Avant la publication de cet article, le BOP n’a pas répondu aux demandes de commentaires faites par Sputnik pour confirmer ou contredire l’allégation de Brown.

« Heureusement, dans les jours qui ont précédé mon arrestation, j’ai réussi à faire un enregistrement audio de la chef régionale du BOP, Luz Lujan, et de deux agents me menaçant de ‘refus’ ou de ‘refus d’obtempérer’ si j’avais fait d’autres interviews avec les médias sans chercher l’approbation préalable de Lujan », a expliqué Brown.
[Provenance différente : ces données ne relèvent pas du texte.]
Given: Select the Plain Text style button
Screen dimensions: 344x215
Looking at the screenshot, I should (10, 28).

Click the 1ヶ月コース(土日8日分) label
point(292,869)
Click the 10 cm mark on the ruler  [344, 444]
« Comme je l’ai expliqué à Lujan et aux agents dans ces enregistrements, il n’y a rien dans les programmes médias du BOP qui exigent, même des détenus en prison, de demander la permission de communiquer avec la presse, encore moins pour ceux comme moi qui sont déjà en résidence surveillée », a-t-il ajouté. Après examen du programme média du BOP, Sputnik n’a trouvé aucune loi exigeant que les personnes en liberté surveillée fassent l’objet de l’approbation du BOP avant de mener des interviews.
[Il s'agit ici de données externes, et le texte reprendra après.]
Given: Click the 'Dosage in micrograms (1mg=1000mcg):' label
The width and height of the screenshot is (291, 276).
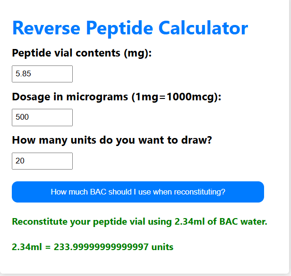Looking at the screenshot, I should pyautogui.click(x=117, y=97).
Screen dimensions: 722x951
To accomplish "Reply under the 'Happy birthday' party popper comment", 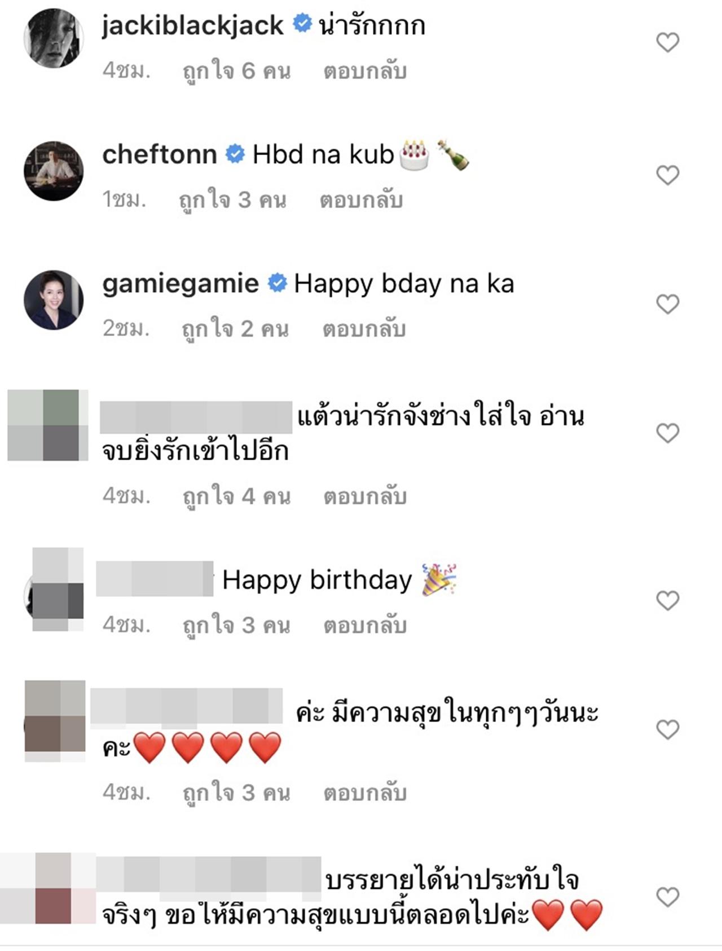I will click(x=365, y=626).
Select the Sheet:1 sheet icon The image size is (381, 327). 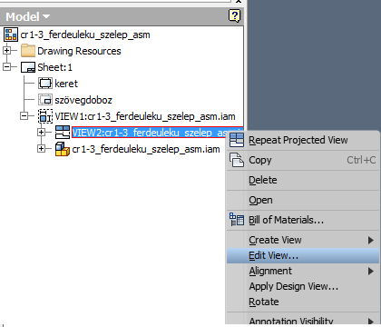pos(28,67)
« Si cela se passait dans un autre pays, [le gouvernement des États-Unis] le déplorerait », a tweeté l’ancien agent de la CIA, Barry Eisley, la semaine dernière.

Les tentatives pour censurer le discours de Brown seront contrées par une résistance légale significative. « C’est un terrible affront au Premier amendement », a déclaré Jay Leiderman, l’un des conseillers juridiques de Brown à Sputnik News lors d’une interview exclusive, ce jeudi.

À la suite de son arrestation soudaine, Brown a déclaré qu’il « relancerait brièvement le Barrett Brown Review of Arts and Letters and Jail for D Magazine » en plus de contribuer à un article hebdomadaire pour The Intercept, « si seulement je trouve quelque chose sur quoi écrire ».

Brown a d’abord été récompensé pour avoir rendu compte des opérations de renseignement de Stratfor dirigées contre des civils américains. Le ministère de la Justice a déclaré à Bank of America que Stratfor serait idéalement adapté pour mener ces opérations. Au fur et à mesure que les histoires d’espionnage d’entreprise émergeaient, Brown a signalé les fuites, qui ont fait des vagues car ces actes d’espionnage domestiques coïncidaient avec l’époque du mouvement Occupy Wall Street.

Le gouvernement a essayé de faire passer Brown pour un pirate, bien qu’il n’a fait que de parler d’eux. Il a d’abord fait face à une peine de 100 ans. Après avoir plaidé coupable de deux accusations, l’une relatives à une entrave à la justice et l’autre de menaces envers un agent du FBI, la peine de Brown a été réduite à cinq ans et trois mois. En somme, le travail de Brown a contribué à déclencher la guerre contre les fuites, qui persistent à ce jour.

Grant Ferowich

Traduit par Wayan, relu par M pour le Saker Francophone

Note du Saker Francophone : Le 2 mai, un nouvel article de SputnikNews annonçait que Barrett Brown avait été relâché grâce à la pression des avocats du magasine auquel il avait donné l'interview. Aucun papier officiel n'a encore été délivré pour ces quelques jours d'emprisonnement.